[Stored data]
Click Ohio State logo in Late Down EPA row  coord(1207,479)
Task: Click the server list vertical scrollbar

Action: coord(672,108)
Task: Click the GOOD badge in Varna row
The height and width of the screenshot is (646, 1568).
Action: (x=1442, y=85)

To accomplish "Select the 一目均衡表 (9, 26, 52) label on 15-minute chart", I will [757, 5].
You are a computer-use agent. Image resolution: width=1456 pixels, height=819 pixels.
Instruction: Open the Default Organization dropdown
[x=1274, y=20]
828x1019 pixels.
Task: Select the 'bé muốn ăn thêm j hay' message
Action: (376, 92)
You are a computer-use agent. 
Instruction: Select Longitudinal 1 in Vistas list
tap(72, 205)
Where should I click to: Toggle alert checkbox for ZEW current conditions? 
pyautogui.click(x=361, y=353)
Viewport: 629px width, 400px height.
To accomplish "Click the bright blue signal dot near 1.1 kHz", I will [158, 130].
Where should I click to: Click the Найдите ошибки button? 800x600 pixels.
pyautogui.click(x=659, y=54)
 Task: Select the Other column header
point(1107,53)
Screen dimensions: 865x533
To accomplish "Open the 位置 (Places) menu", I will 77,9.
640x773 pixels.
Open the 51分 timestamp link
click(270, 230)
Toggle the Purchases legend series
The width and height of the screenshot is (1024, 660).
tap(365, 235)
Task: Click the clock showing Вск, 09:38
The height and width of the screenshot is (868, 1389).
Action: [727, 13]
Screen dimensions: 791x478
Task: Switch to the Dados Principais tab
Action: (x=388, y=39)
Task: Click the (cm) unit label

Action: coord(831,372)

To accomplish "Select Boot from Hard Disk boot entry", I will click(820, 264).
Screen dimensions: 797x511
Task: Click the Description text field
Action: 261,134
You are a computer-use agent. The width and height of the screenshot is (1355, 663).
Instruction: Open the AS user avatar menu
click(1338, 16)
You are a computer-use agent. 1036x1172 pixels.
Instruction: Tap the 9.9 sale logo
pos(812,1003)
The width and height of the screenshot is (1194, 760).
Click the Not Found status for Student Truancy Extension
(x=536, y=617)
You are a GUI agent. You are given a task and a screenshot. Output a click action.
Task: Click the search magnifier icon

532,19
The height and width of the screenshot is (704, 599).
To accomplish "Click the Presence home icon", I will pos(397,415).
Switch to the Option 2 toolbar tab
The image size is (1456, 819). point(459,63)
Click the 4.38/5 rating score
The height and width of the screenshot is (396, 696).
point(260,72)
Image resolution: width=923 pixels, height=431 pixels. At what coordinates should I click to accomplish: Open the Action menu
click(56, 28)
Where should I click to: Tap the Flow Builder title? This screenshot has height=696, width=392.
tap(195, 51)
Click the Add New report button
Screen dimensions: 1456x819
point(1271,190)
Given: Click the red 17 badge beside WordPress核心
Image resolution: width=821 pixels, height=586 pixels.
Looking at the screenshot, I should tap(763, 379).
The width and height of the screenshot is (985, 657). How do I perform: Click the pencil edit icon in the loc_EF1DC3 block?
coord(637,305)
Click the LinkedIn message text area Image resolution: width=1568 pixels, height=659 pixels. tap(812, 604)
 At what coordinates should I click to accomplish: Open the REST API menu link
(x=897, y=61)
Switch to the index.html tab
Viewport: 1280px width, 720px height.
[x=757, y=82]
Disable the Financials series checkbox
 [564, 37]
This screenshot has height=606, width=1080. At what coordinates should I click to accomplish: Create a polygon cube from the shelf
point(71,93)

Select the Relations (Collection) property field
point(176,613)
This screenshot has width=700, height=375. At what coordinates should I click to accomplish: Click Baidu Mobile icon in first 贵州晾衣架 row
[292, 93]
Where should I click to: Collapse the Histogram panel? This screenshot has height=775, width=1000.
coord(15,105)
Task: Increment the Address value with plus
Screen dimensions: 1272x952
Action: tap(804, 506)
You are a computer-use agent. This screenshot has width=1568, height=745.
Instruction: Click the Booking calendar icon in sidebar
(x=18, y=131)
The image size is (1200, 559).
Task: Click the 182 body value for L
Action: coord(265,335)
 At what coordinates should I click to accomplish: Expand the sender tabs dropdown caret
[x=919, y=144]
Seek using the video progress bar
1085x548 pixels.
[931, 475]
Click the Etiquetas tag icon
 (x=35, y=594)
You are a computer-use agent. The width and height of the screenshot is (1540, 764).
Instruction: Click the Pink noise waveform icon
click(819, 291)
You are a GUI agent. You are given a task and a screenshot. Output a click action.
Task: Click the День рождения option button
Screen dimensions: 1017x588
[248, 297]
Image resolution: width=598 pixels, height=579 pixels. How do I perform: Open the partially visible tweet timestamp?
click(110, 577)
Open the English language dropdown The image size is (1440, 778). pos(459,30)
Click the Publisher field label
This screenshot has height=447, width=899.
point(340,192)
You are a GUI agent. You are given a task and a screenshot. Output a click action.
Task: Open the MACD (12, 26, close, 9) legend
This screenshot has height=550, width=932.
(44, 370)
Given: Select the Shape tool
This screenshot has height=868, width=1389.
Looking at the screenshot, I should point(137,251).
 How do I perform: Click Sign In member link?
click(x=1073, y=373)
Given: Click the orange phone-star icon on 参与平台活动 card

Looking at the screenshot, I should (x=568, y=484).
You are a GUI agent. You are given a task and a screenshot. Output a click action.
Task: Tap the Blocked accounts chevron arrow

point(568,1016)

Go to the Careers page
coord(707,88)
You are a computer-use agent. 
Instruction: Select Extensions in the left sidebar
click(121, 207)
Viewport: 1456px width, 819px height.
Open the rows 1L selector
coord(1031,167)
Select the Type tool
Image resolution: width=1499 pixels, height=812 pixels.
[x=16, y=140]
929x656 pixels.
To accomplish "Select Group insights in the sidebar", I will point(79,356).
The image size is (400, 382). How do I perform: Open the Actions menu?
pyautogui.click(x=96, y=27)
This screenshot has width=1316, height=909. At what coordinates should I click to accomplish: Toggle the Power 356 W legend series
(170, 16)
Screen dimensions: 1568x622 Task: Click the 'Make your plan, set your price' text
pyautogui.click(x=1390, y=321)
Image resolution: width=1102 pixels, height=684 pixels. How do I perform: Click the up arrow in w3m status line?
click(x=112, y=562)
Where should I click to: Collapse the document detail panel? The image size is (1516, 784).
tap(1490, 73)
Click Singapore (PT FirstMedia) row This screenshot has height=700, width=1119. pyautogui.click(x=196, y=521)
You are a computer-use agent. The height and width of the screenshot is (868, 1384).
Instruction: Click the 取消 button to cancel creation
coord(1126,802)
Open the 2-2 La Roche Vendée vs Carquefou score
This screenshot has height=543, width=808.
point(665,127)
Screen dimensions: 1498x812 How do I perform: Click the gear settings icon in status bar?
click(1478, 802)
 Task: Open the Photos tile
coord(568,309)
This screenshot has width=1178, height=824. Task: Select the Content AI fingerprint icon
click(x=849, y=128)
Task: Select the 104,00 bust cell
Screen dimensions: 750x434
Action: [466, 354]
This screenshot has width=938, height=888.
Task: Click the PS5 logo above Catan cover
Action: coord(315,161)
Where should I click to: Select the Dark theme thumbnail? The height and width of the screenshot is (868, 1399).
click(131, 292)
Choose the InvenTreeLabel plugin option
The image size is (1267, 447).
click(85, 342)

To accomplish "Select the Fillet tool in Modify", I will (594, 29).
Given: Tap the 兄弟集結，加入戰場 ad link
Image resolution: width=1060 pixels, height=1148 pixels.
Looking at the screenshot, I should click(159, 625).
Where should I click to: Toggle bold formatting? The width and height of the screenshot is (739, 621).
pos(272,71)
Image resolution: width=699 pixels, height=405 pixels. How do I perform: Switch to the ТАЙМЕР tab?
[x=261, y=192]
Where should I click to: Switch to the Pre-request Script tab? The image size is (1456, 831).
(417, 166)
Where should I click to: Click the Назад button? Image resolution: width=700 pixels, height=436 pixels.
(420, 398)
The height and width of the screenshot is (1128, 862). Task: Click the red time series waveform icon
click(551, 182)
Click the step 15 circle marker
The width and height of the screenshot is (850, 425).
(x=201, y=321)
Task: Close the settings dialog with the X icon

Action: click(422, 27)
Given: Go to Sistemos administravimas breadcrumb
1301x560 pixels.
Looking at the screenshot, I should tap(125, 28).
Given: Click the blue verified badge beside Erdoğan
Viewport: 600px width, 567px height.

EXERCISE INSTRUCTIONS - Look through the data above. Copy every line with the string "badge" in it.

TASK SOLUTION -
Task: Click the GOOD badge in Varna row
Given: Click the red 17 badge beside WordPress核心
Given: Click the blue verified badge beside Erdoğan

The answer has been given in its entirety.